Trabajo requerido
Prolonga la crítica del espectáculo del Ballet de Leipzig a partir de su última oración.

Fragmento seleccionado
○ ○ ○
Ballet de Leipzig. Director: Mario Schröder. Programa: La Gran Misa de Mozart. Música de W.A.Mozart, G. Kurtág, Arvo Pärt y Thomas Jahn. Poemas de Paul Celan. Coreografía: Uwe Scholz. Programación: Ciclo del Baluarte. Lugar y fecha: Auditorio principal. 19 de febrero de 2013. Público: Casi lleno.

Entre lo sagrado y lo profano

El glorioso y sobrecogedor -ambos calificativos a partes iguales- espectáculo ofrecido por el conjunto de Leipzig tiene vocación de espectáculo total, en el que la música, la danza clásica-neoclásica, la contemporánea, el texto y los demás efectos teatrales se ponen al servicio de una narración que parte de la noche del 19 de abril de 1970, en la que el poeta Paul Celan se arrojó al Sena. «Y te llevó antes de tiempo…», leemos en los supratítulos de uno de los poemas. La soberbia y premiada coreografía del también desaparecido prematuramente Uwe Scholz se basa en dos extremos de absoluto contraste: la belleza neoclásica que pone danza a La Gran Misa de Mozart, y la investigación contemporánea del movimiento sobre la música de Kurtábg-Pärt-Jahn; la esplendorosa luminosidad de Mozart, y el taciturno ambiente del Lugar y Tiempo de Jahn; el blanco y el negro del vestuario; lo sagrado y lo profano, de difícil definición de sus límites; la desesperación y la redención. Ese extraordinario contraste que sorprende al espectador y lo deja pensativo, es, sin duda, la gran baza de este trabajo. Pasar del negro al blanco, deslumbra. Pasar de la Gloria a la vida terrenal, nos inquieta.
○ ○ ○
Registros
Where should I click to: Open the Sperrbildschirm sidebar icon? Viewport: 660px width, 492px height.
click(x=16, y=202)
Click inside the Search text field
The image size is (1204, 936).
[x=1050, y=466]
○ ○ ○
Resultado
A primera vista, la parte mozartiana parece llevarse el bocado del león, y, efectivamente, es de una belleza que inunda, que se te da sin esfuerzo, como una postal de atardecer. Pero, a mi juicio, la parte oscura es, por lo menos desde el punto de vista coreográfico, más interesante; por ejemplo, los pasos elaborados por Scholz en las miniaturas sobre la música abstracta de Kurtág son de esos hallazgos que perduran en el tiempo.

El gran director de cine Michael Haneke, que estos días lleva al Real la dirección escénica de la Cosí fan tutte de Mozart, dice: «Ante Mozart sabes que vas a fracasar, la cuestión es saber a qué nivel». Ciertamente, siempre lo hemos dicho: meterse a coreografiar a Mozart es muy arriesgado. Pero Uwe Scholz sale airoso porque, como buen músico, lo que propone es el seguimiento literal de la partitura a través de sus bailarines, a los que asigna el rol de los solistas, tanto vocales como instrumentales; y del coro, dividido según las distintas cuerdas. Los aficionados a la música disfrutaron sobremanera con este concepto. Pero el coreógrafo no se conforma con esa visualización literal de la partitura -muy evidente en las fugas-, sino que busca el espacio sagrado donde alojar lo que está compuesto para una catedral.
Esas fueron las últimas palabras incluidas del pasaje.